Duarte Neto disse que a Prefeitura realmente vai tentar melhorar a receita e precisa fazer isso. Esta será a tentativa para adequar as contas ao limite com gastos impostos pela Lei de Responsabilidade Fiscal (LRF), de 54% da receita corrente líquida. Se nós não conseguirmos, aí então o prefeito vai estudar cortes, mas nós queremos preservar empregos, esta é a determinação do prefeito. Entretanto, nosso plano não contempla sacrificar os contribuintes, mas aplicar justiça fiscal e tributária.
O secretário comentou que do pacote fiscal, apresentado à Câmara na Lei de Diretrizes Orçamentárias (LDO), está previsto realmente a cobrança da coleta de lixo, como acontecia recentemente. Com o fim da taxa sanitária, o serviço ficou gratuito, mas nós vamos retomá-lo, como é em todo município. Em relação ao Imposto Predial Territorial e Urbano (IPTU), Raul Duarte comentou que a Prefeitura vai enviar à Câmara o pedido de revisão da Planta Genérica de Valores, que embasa o lançamento do IPTU. Mas nós não temos nenhuma intenção de aumentar alíquota de IPTU. Se houver aumento de arrecadação será por força da revisão da planta genérica, já que em alguns bairros os imóveis estão supervalorizados e em outros defasados. Por consequência da carga tributária regressiva, com a readequação, pode haver aumento de receita, com aquele que pagava muito pouco pagando o correto e o que pagava errado pagando o real, para menos, comentou, mesmo a LDO prevendo subir as alíquotas.
Entretanto, o secretário municipal salientou que a LDO ainda será discutida com a Câmara Municipal.
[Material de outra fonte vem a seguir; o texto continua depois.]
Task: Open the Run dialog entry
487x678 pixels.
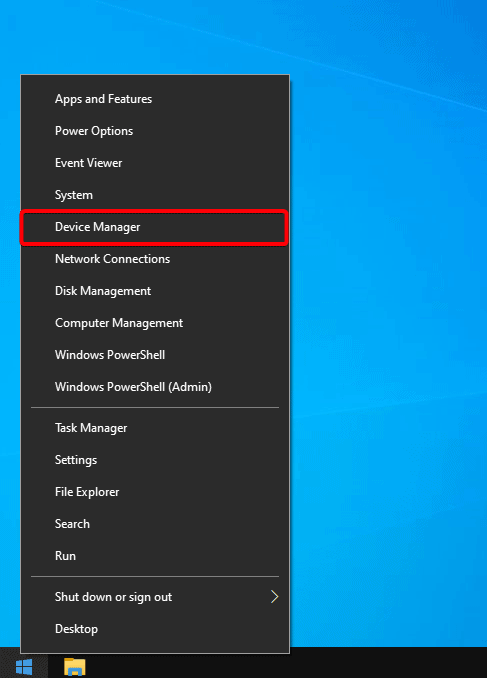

Vamos propor também criar a progressividade fiscal, mas só para glebas que estão no perímetro urbano, próximas ou no Centro da cidade, que são usadas para especulação imobiliária. Ao mesmo tempo vamos propor o IPTU social, diferenciado para quem reside na periferia ou em núcleos habitacionais. Isso ainda é proposta, contou. Ele também disse que a Prefeitura quer extinguir a taxa de licença.
Em relação à cobrança pelo uso do solo, Raul Gomes Duarte Neto afirmou que a Prefeitura Municipal já está realizando esta operação. Já estamos lançando para quem usa o solo para cabos, cabines de telefone, postos de bancos, no Município. Também temos para o uso do espaço aéreo. Falta somente a pendência em relação à CPFL, que contesta na Justiça a cobrança, disse.
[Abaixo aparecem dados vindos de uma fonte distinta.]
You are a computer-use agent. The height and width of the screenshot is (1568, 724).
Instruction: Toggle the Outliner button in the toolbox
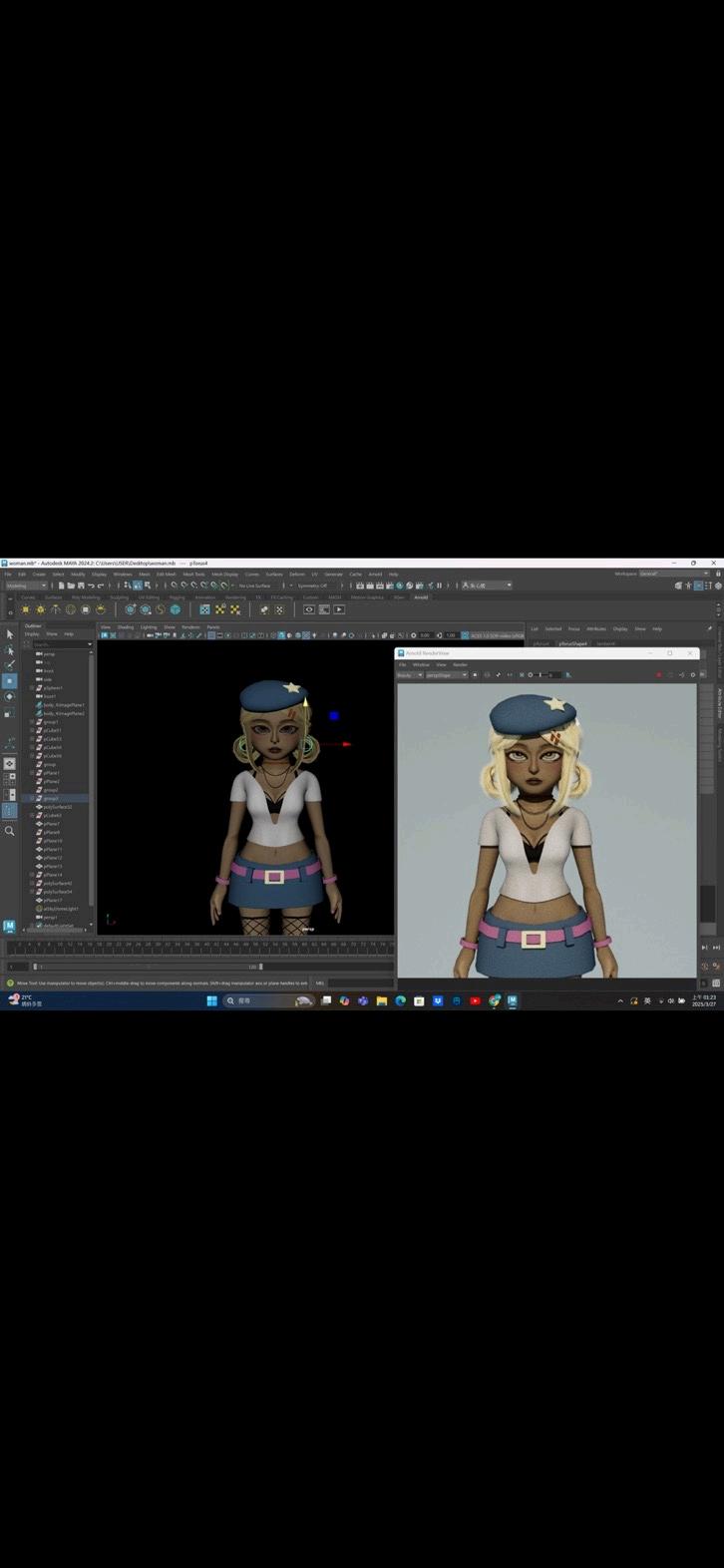point(10,811)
Sobre a revisão de isenção de IPTU e ISSQN, o secretário comentou que não é para os aposentados, que vão continuar com o benefício, conforme a lei, para quem tem e reside em um único imóvel de até 100 metros quadrados. Vamos rever outras isenções. Sobre as mudanças em alíquotas de ISS, Raul Gomes Duarte afirmou que a pretensão é elevar o Imposto Sobre Serviços dos pedágios e criar a cobrança para as casas noturnas. Além disso, vamos combater a sonegação.